Re: WebSocket2 from Takeshi Yoshino on 2016-10-04 (ietf-http-wg@w3.org from October to December 2016)

From: Takeshi Yoshino <tyoshino@google.com>
Date: Tue, 4 Oct 2016 20:12:25 +0900
To: Van Catha <vans554@gmail.com>
Cc: Kari Hurtta <hurtta-ietf@elmme-mailer.org>, Ilari Liusvaara <ilariliusvaara@welho.com>, HTTP working group mailing list <ietf-http-wg@w3.org>
Message-ID: <CAH9hSJaMsKaoTK+kr2X_GP_T7=jcDQtFLSusYrV+nDWCadcyxg@mail.gmail.com>
Hi Van, Kari,

On Tue, Oct 4, 2016 at 1:39 AM, Van Catha <vans554@gmail.com> wrote:

<snip>


> Kari Hurtta
>
> > Well, I think the following would work and avoid SETTINGS:
> >
>

Yutaka's proposal required the SETTINGS_WEBSOCKET_CAPABLE SETTINGS
parameter because we planned to use special framing (use of HTTP2 framing
level features not used for HTTP1.1/h2 layering). We wanted allow endpoints
to make sure that the h2 intermediaries between them are able to forward
WS/HTTP2's special framing correctly.

So, for the current proposal by Van where only the DATA frame is used as
well as HTTP1.1/h2 layering, it's unnecessary.


> > -> :method ws2
> > -> :scheme wss
> > -> :authority foo.example
> > -> :path /bar
> > -> <optional extra parameters, e.g. compression support>
> > <- :status 200
> > <- sec-ws2-ack 1
> > <- <optional negotiated extras>
>
>
:scheme is needed, yes.

Not sure about need for "sec-ws2-ack". For WebSocket/TCP, we employed the
Sec-WebSocket-Key/Accept challenge/response in order to prevent the
WebSocket protocol from being abused for cross protocol attacks e.g. SMTP.
If all the intermediaries and servers correctly investigate the :scheme
header and don't get confused, "sec-ws2-ack" is unnecessary. Regarding
ws/h2-RFC6455 bridging, a correctly implemented intermediary facing ws/h2
capable node and ws/h2 non-capable node would just perform RFC 6455
handshake as Kari suggested. So, no problem.

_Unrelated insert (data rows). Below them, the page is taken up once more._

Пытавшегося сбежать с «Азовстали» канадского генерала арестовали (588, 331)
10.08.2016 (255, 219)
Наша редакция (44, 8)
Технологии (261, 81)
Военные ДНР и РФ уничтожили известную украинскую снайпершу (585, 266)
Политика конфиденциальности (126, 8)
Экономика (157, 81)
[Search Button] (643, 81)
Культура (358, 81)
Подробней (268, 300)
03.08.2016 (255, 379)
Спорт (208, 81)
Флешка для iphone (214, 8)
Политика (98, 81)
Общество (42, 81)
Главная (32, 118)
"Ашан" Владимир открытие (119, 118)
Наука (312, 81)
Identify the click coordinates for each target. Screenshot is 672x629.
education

We can also consider taking care of bad proxies who don't check :scheme and
just converts data between h2 and HTTP/1.1/TCP. Then, including a special
header for capability validation like this "sec-ws2-ack" might be a good
choice. I understand that people are feeling that the
Sec-WebSocket-Key/Accept got to be too much complex.

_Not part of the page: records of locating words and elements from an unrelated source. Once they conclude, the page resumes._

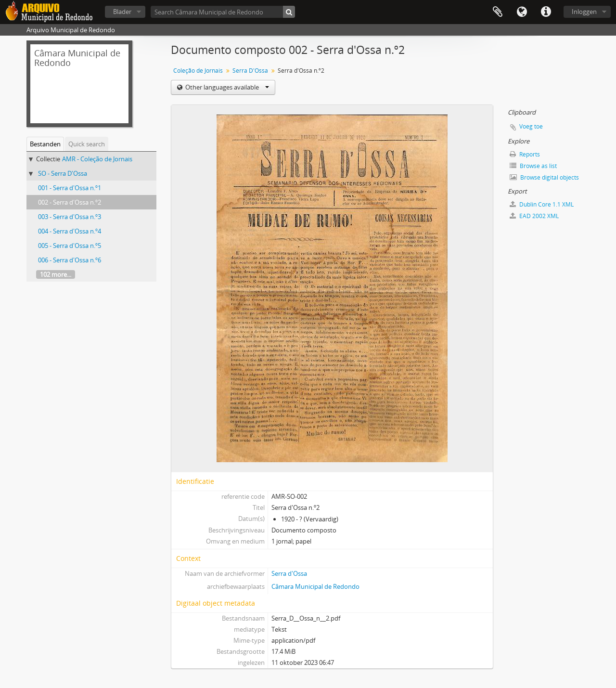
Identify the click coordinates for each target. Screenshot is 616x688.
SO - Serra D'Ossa (63, 173)
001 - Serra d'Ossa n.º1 (69, 188)
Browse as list (533, 166)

But "sec-ws2-ack" doesn't work for the signaling what Yutaka wanted to
realize by SETTINGS_WEBSOCKET_CAPABLE.

<snip>

About Proxies:
> ~
> I assumed the concern was with forward / reverse proxies like NGINX
> forwarding http/2 to http.
>
> Afaik HTTP/2 browser only allow using TLS, so a HTTP transparent proxy
> will not be able to "proxy" anything unless the reverse proxy serves a MITM
> certificate.  I do not think this is a common enough use case.
> ~
>

Are you suggesting that the WS2/h2 should be indistinguishable from
HTTP1.1/h2 from intermediaries and server without knowledge of the
websocket2- headers or application level knowledge? Or just suggesting that
we can reduce complexity by ignoring all the v2-v1 bridging at proxies?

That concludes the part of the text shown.